In this embodiment, the user operates the operation lever 2 which is a part of the platen gap converting device 90.
By operating the, the position of the carriage 31 can be displaced via a cam mechanism (not shown), and the platen gap can be adjusted. And
This platen gap converting device 90 has a main body 1 and two cam portions (11 and 21), and the operation lever 2 and the cam portions (11 and 21) are integrated with the main body portion 1 in the main body portion 1. It is formed by molding, and it can take four positions by rotating in the rotating direction 5.

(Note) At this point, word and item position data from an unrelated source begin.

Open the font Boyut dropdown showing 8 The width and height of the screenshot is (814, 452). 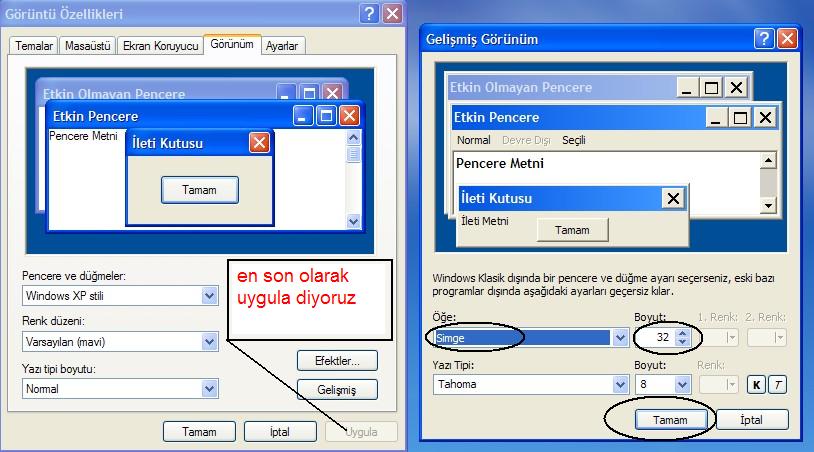(x=683, y=384)
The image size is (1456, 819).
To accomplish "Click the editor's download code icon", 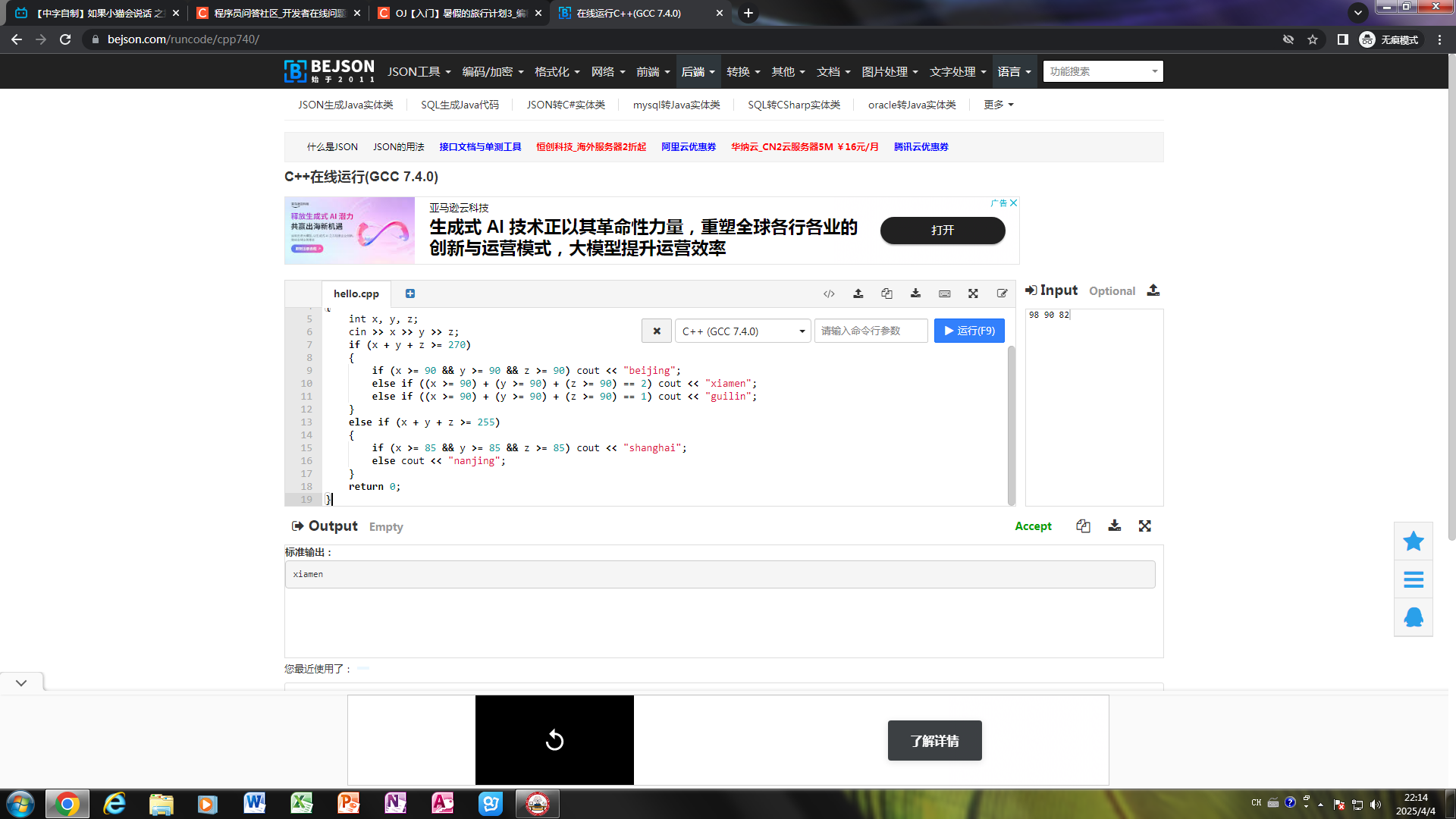I will pyautogui.click(x=915, y=293).
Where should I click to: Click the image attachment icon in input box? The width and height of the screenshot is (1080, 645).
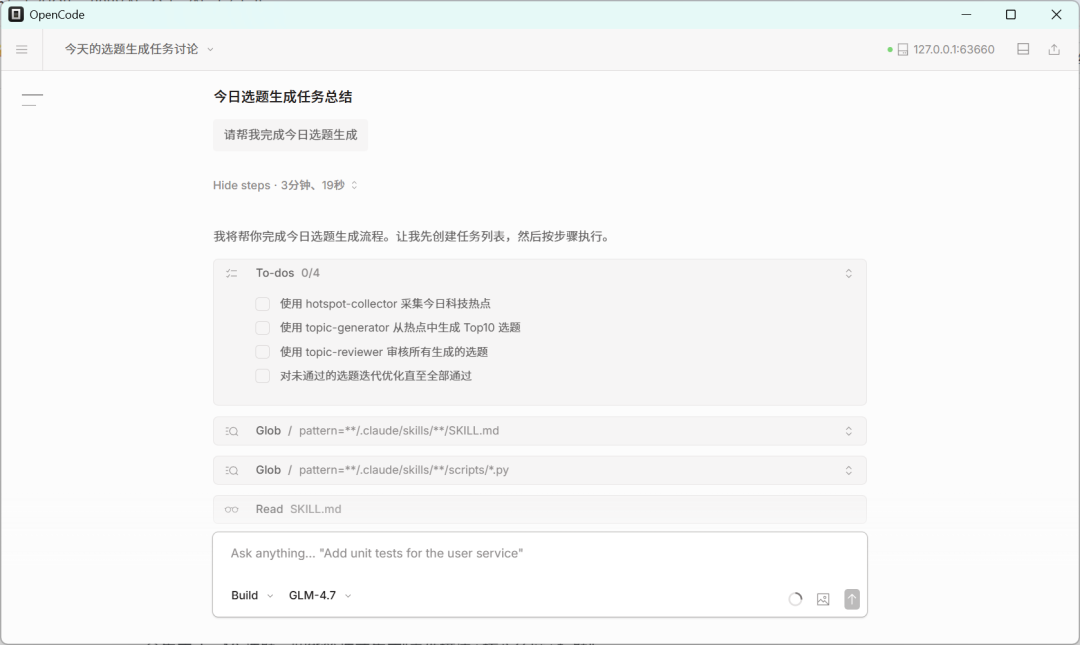point(822,599)
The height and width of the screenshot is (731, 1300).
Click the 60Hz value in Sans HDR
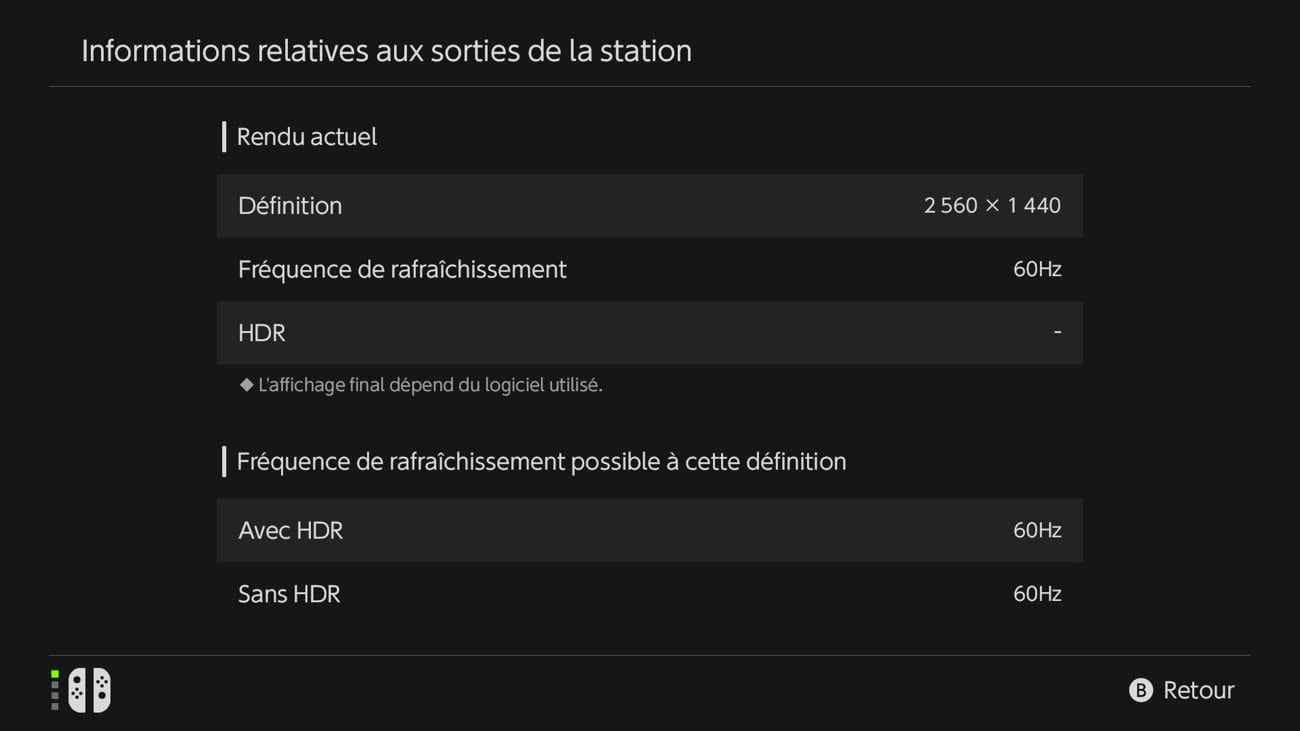[1037, 594]
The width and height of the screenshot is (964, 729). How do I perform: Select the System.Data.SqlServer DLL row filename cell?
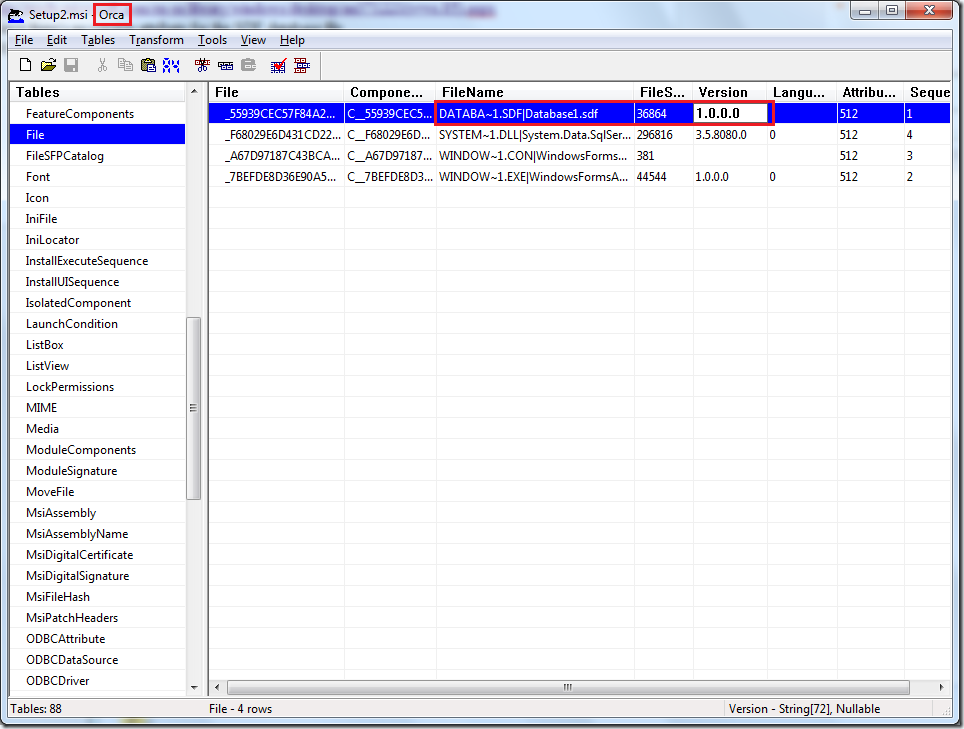tap(535, 135)
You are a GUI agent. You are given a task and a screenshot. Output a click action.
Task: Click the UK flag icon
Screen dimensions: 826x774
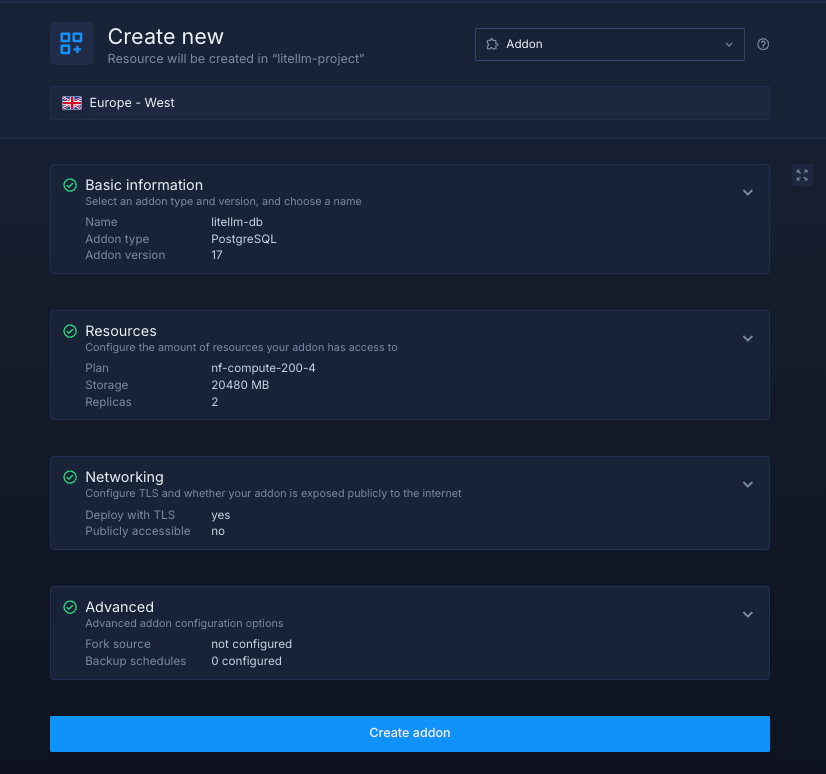point(72,103)

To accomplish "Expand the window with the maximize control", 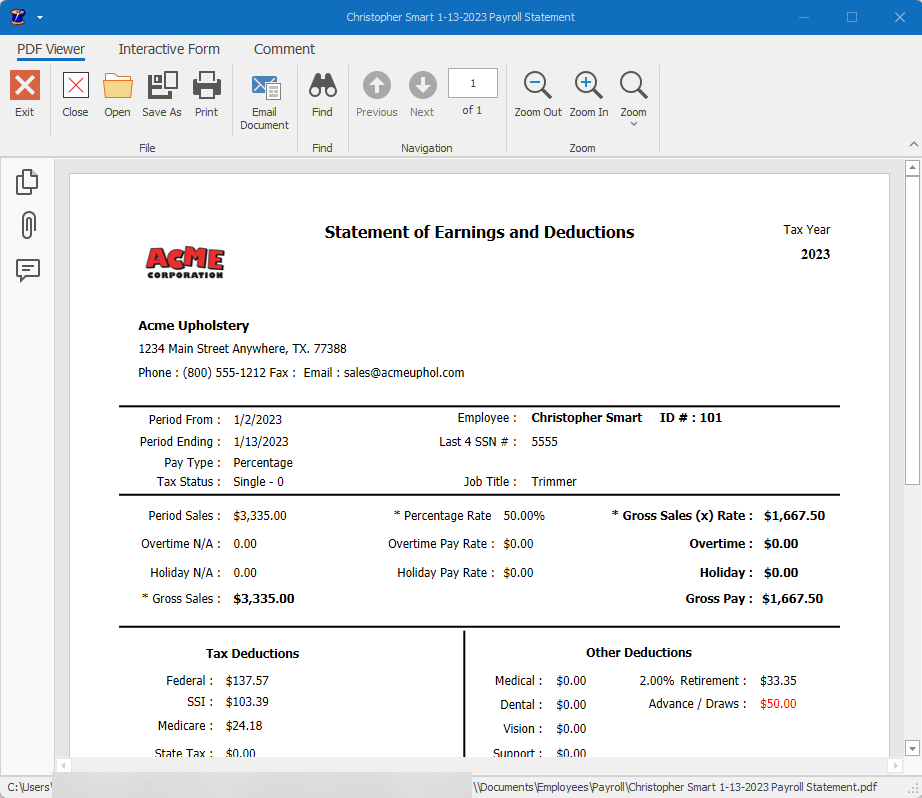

Regarding the above-mentioned four positions, more specifically, as shown in FIGS. 1 and 5, the recording material is plain paper or the like, and the thickness thereof is relatively thin (for example, the thickness is 0.08 to 0.3).
Normal position (hereinafter referred to as "N position") that is set in the case of (mm). 2 and 6,
The + position that is set when the recording material is a board paper, an envelope, or the like and has a relatively large thickness (for example, a thickness of about 0.4 to 1.6 mm). The recording material shown in FIGS. 3 and 7 is C
There is a ++ position that is set when it is D-R.
Furthermore, as shown in FIG. 4 and FIG. 8, when manually setting the recording materials one by one, when manually setting a rigid one such as a CD-R tray on which a CD-R is placed, or when setting the recording material A driving roller (41, 43) for feeding a recording material and a driven roller (4) for removing the recording material from the printer.
2 and 44) are separated from each other and the recording material is opened (hereinafter referred to as “R position”).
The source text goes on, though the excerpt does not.